=== DATA FOR PROCESSING ===

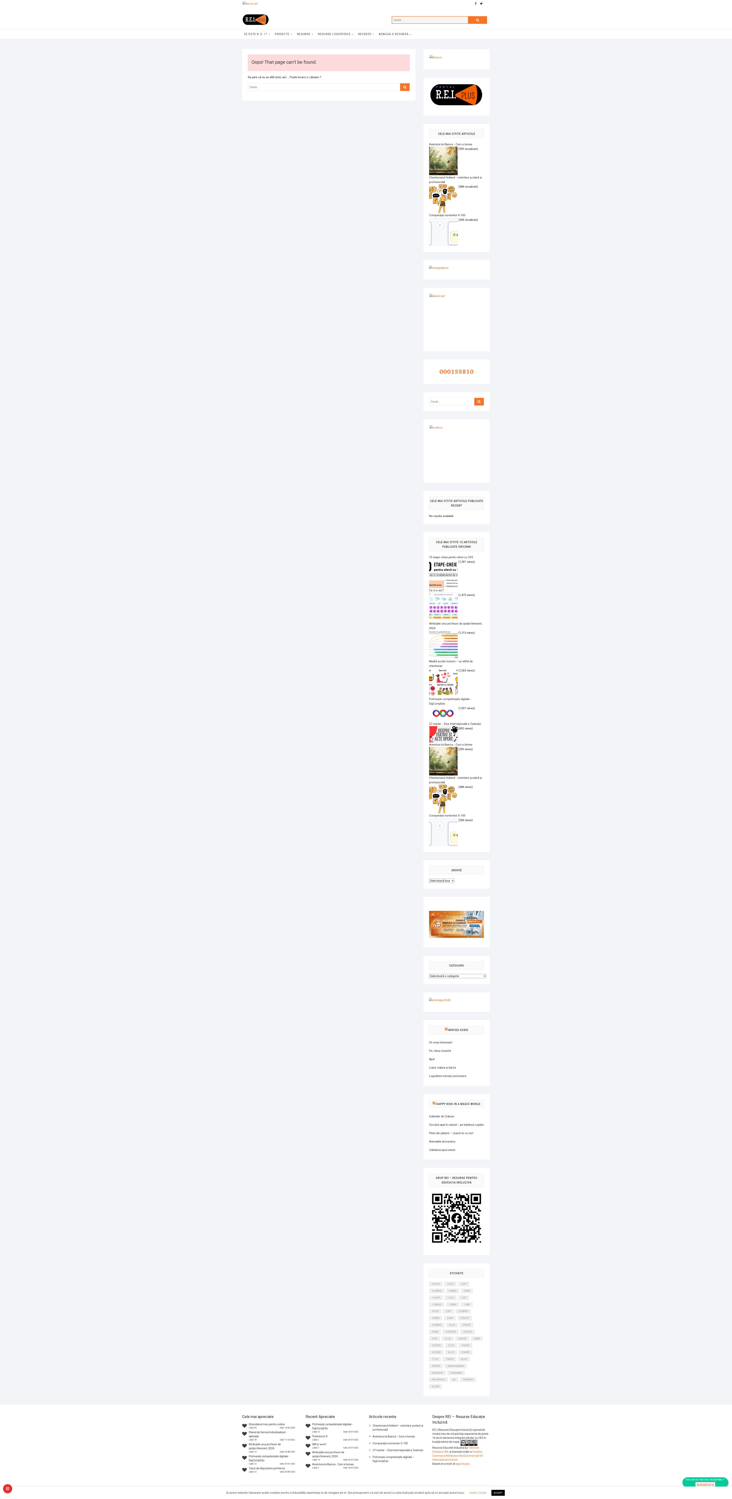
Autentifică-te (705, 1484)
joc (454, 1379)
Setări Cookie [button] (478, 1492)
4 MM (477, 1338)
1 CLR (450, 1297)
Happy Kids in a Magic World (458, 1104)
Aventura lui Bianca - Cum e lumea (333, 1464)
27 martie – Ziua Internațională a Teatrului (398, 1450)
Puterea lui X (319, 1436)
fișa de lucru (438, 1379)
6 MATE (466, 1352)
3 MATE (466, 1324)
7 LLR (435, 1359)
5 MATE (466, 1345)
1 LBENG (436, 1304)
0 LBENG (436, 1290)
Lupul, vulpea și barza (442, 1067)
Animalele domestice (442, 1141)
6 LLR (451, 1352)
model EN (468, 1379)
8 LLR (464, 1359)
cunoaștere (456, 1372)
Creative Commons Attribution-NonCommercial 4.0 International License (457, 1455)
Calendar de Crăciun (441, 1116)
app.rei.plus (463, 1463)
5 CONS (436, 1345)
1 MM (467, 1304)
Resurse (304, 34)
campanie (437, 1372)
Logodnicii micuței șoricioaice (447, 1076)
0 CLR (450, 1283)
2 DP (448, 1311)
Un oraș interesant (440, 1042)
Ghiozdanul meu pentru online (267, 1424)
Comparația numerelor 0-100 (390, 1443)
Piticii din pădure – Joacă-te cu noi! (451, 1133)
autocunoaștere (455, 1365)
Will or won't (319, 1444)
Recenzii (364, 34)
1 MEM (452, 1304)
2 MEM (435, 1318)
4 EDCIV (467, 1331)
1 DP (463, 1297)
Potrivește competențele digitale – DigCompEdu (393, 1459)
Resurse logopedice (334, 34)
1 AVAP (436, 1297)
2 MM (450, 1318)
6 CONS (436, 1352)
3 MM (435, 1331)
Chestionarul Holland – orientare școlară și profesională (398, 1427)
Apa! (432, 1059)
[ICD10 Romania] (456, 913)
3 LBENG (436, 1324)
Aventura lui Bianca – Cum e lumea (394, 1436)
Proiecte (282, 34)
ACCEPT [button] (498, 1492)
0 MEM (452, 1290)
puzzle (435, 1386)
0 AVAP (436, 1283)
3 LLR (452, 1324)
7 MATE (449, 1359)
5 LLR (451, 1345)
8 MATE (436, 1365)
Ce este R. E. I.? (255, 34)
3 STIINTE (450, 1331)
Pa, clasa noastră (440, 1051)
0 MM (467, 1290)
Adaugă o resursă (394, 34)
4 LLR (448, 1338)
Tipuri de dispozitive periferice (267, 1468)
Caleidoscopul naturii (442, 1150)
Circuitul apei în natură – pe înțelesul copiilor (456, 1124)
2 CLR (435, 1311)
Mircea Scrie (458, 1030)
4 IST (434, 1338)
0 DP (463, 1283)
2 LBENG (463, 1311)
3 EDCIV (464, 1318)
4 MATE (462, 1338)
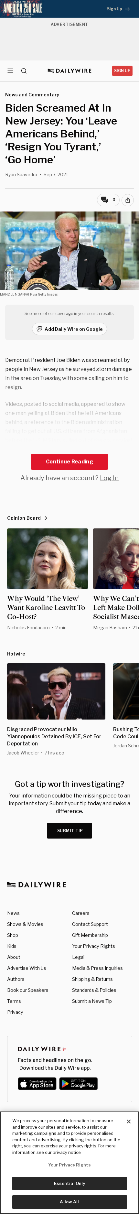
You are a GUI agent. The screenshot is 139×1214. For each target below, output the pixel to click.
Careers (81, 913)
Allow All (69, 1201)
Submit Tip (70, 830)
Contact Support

===

Arrange every line of the material above as a numbered list, skipping any blank lines and leaving the pictures out.

**FULL OUTPUT**.
1. Autentifică-te (705, 1484)
2. joc (454, 1379)
3. Setări Cookie [button] (478, 1492)
4. 4 MM (477, 1338)
5. 1 CLR (450, 1297)
6. Happy Kids in a Magic World (458, 1104)
7. Aventura lui Bianca - Cum e lumea (333, 1464)
8. 27 martie – Ziua Internațională a Teatrului (398, 1450)
9. Puterea lui X (319, 1436)
10. fișa de lucru (438, 1379)
11. 6 MATE (466, 1352)
12. 3 MATE (466, 1324)
13. 7 LLR (435, 1359)
14. 5 MATE (466, 1345)
15. 1 LBENG (436, 1304)
16. 0 LBENG (436, 1290)
17. Lupul, vulpea și barza (442, 1067)
18. Animalele domestice (442, 1141)
19. 6 LLR (451, 1352)
20. model EN (468, 1379)
21. 8 LLR (464, 1359)
22. cunoaștere (456, 1372)
23. Creative Commons Attribution-NonCommercial 4.0 International License (457, 1455)
24. Calendar de Crăciun (441, 1116)
25. app.rei.plus (463, 1463)
26. 5 CONS (436, 1345)
27. 1 MM (467, 1304)
28. Resurse (304, 34)
29. campanie (437, 1372)
30. Logodnicii micuței șoricioaice (447, 1076)
31. 0 CLR (450, 1283)
32. 2 DP (448, 1311)
33. Un oraș interesant (440, 1042)
34. Ghiozdanul meu pentru online (267, 1424)
35. Comparația numerelor 0-100 (390, 1443)
36. Piticii din pădure – Joacă-te cu noi! (451, 1133)
37. autocunoaștere (455, 1365)
38. Will or won't (319, 1444)
39. Recenzii (364, 34)
40. 1 MEM (452, 1304)
41. 2 MEM (435, 1318)
42. 4 EDCIV (467, 1331)
43. 1 DP (463, 1297)
44. Potrivește competențele digitale – DigCompEdu (393, 1459)
45. Resurse logopedice (334, 34)
46. 1 AVAP (436, 1297)
47. 2 MM (450, 1318)
48. 6 CONS (436, 1352)
49. 3 MM (435, 1331)
50. Chestionarul Holland – orientare școlară și profesională (398, 1427)
51. Apa! (432, 1059)
52. [ICD10 Romania] (456, 913)
53. 3 LBENG (436, 1324)
54. Aventura lui Bianca – Cum e lumea (394, 1436)
55. Proiecte (282, 34)
56. ACCEPT [button] (498, 1492)
57. 0 MEM (452, 1290)
58. puzzle (435, 1386)
59. 0 AVAP (436, 1283)
60. 3 LLR (452, 1324)
61. 7 MATE (449, 1359)
62. 5 LLR (451, 1345)
63. 8 MATE (436, 1365)
64. Ce este R. E. I.? (255, 34)
65. 3 STIINTE (450, 1331)
66. Pa, clasa noastră (440, 1051)
67. 0 MM (467, 1290)
68. Adaugă o resursă (394, 34)
69. 4 LLR (448, 1338)
70. Tipuri de dispozitive periferice (267, 1468)
71. Caleidoscopul naturii (442, 1150)
72. Circuitul apei în natură – pe înțelesul copiilor (456, 1124)
73. 2 CLR (435, 1311)
74. Mircea Scrie (458, 1030)
75. 4 IST (434, 1338)
76. 0 DP (463, 1283)
77. 2 LBENG (463, 1311)
78. 3 EDCIV (464, 1318)
79. 4 MATE (462, 1338)
80. You are a GUI agent. The screenshot is 139×1214. For each target below, output the pixel to click.
81. Careers (81, 913)
82. Allow All (69, 1201)
83. Submit Tip (70, 830)
84. Contact Support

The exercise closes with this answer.